- Vic Gordon, appearing in TV series "Prisoner" as Dr.Bauscomb
- Born: Vincent Gordon 4 March 1909 City ofLondon, Greater London, England, United Kingdom
- Died: 2 December 2003 (aged 94) Melbourne, Victoria, Australia
- Other name: Funnyface Gordon
- Occupations: Actor; vaudevillian; comedian; singer;
- Known for: Matlock Police as Bert Kennedy; Young Ramsay as Jack Lambert; Roles in Homicide and Division 4 series; The Happy Show;
- Children: 3
- Family: Jacqui Gordon (step-daughter), Tony Horswell (son)

= Vic Gordon =

Australian actor (1911–2003)

Vincent Gordon (4 March 1909 – 2 December 2003) was a British Australian character actor of vaudeville, television and film, and comedian and singer, who best known for his achievements in the fields of drama, light entertainment, music and comedy.

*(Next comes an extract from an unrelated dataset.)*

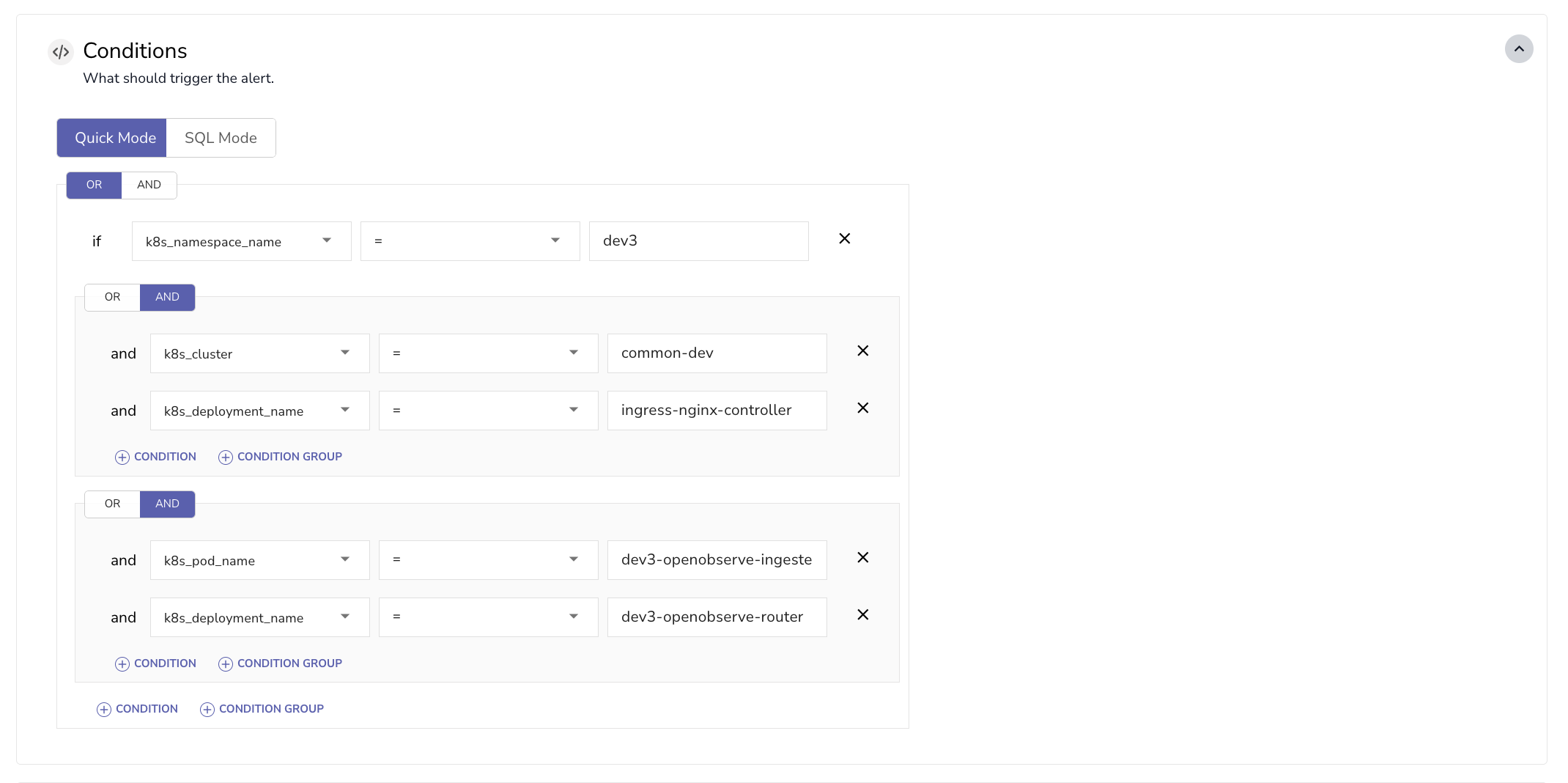Remove the dev3-openobserve-router condition row
The image size is (1568, 783).
862,615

Gordon started his career in his native United Kingdom, where he worked all major sectors including theatre, variety, pantomime, radio, and film.

After emigrating to Australia in 1959, aged 50,he continued his stage and screen career, primarily he was known for his local TV role's, especially Matlock Police and in his later years was a highly recognisable character actor on television, including playing 4 different roles on cult TV series Prisoner (known internationally as "Prisoner: Cell Block H") between 1980 and 1986 and guest roles on numerous TV soap's and serials.

==Biography ==
Vic Gordon was born in March 1909 in City of London, Greater London, England. He moved to Australia in 1959 where his early performances were in comedy and vaudeville alongside celebrities such as Maurie Fields, Val Jellay and Peter Colville. He was known as Vic "Funnyface" Gordon on the HSV-7 Melbourne and ATN-7 Sydney television afternoon children's programme: The Happy Show (1960–1965), with Harry "Happy" Hammond.

Gordon, like many early Australian TV actors, was a staple of the Crawford Productions serials . He appeared in 16 different roles in Homicide and 9 roles in Division 4,

In 1971 he took the regular role as the no-nonsense desk Sergeant Bert Kennedy, in the television production Matlock Police, staying in the serial for 5 years

He's later roles included Young Ramsay in a 12 month stint as Jack Lambert and included also smaller parts and recurring guest appearance's on series including Cop Shop, The Sullivans, The Flying Doctors, Blue Heelers and Neighbours.

==Personal life==
Gordon was married to his first wife Josie, but three years after the death of his first wife Josie in 1971, he re-married to Jean Lochhead.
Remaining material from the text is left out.